The Evaluation Stack
Level 1: Automated metrics (continuous)
Run on every model change. Precision, recall, F1 for classification. ROUGE, factual accuracy for generation. Latency, cost, safety scores. This is your first gate — if automated metrics regress, don’t proceed.
Level 2: Human evaluation (periodic)
Run before launch, monthly after launch, and after major changes. Domain experts rate outputs using your rubric. 200–500 examples per cycle. This catches what automated metrics miss.
Level 3: A/B testing (for major changes)
Run when comparing meaningfully different models or approaches. Measure business metrics on real users. 2+ weeks duration. This is the final arbiter of real-world value.
Level 4: User feedback (continuous)
Thumbs up/down, corrections, satisfaction surveys. Low-cost, high-volume signal. Use to identify emerging issues and prioritize improvements.

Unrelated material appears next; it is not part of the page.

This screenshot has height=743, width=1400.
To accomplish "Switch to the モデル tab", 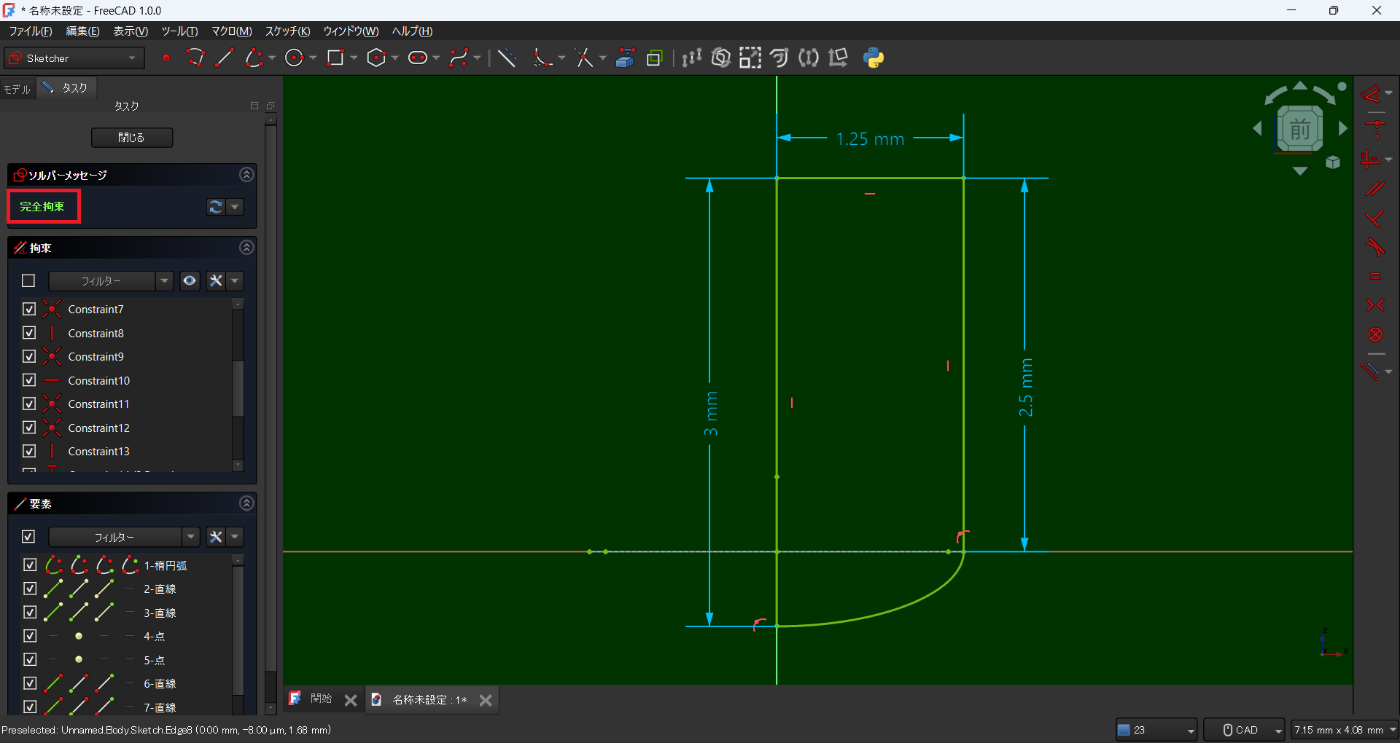I will point(17,89).

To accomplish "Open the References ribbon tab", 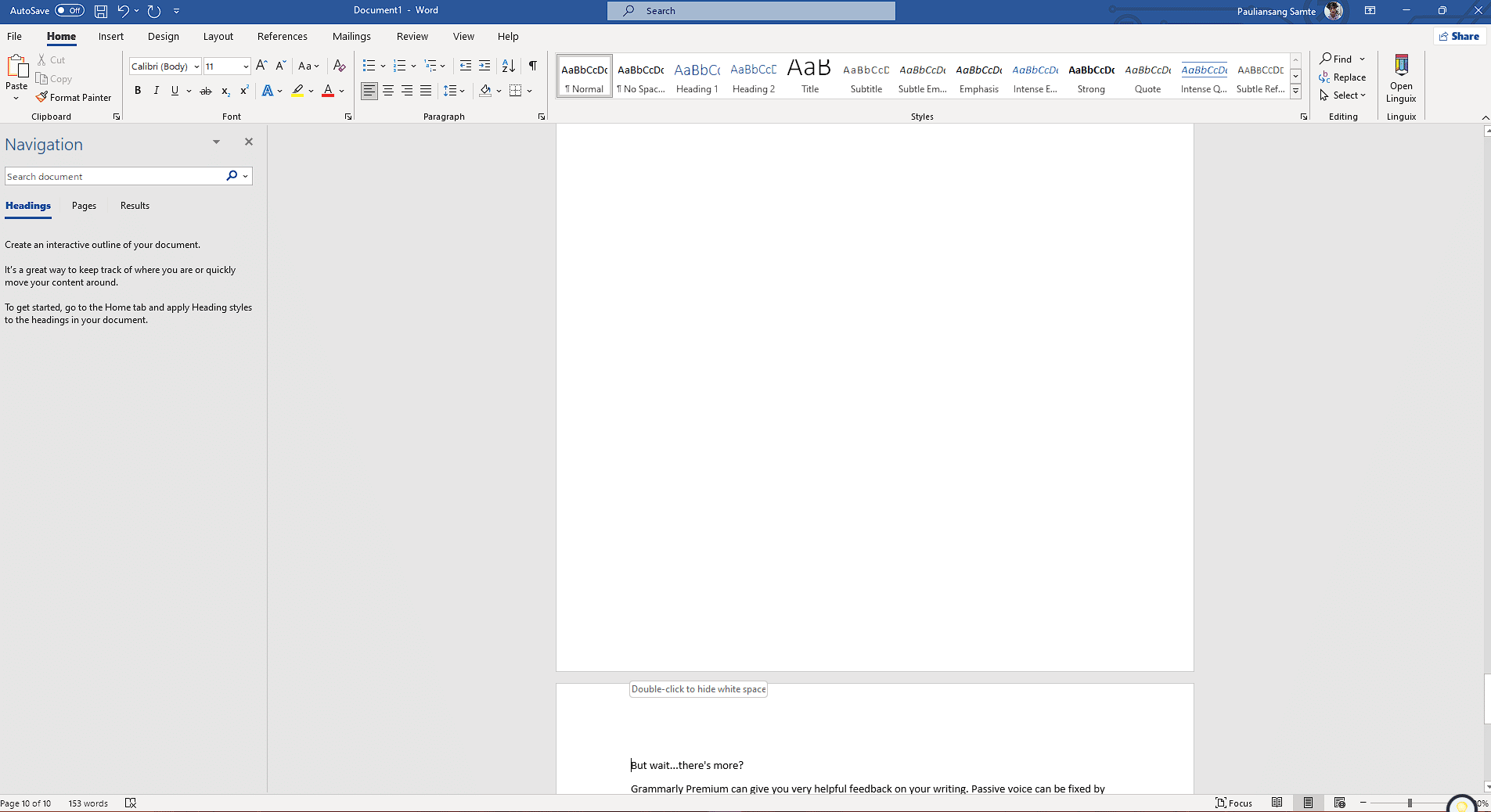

The PM’s Evaluation Checklist
□ Primary metric defined — The one number that defines model quality for your product
□ Guardrail metrics defined — Metrics that must not degrade (safety, latency, cost)
□ Business metric linked — How model performance translates to business value
□ Evaluation dataset curated — 200–500 examples covering normal, hard, and edge cases
□ Rubric written — Clear scoring criteria for human evaluation
□ Automated pipeline built — Metrics computed on every model change
□ Human evaluation scheduled — Regular cadence with qualified evaluators
□ A/B testing infrastructure ready — Can split traffic and measure business metrics
□ Feedback mechanism live — Users can signal quality (thumbs up/down, corrections)
The bottom line: Evaluation is not a one-time activity — it’s a continuous system. The PM who builds a robust evaluation stack has a superpower: they can measure quality, detect degradation, compare alternatives, and justify investment with data. Without evaluation, you’re flying blind. With it, you’re making informed product decisions at every stage.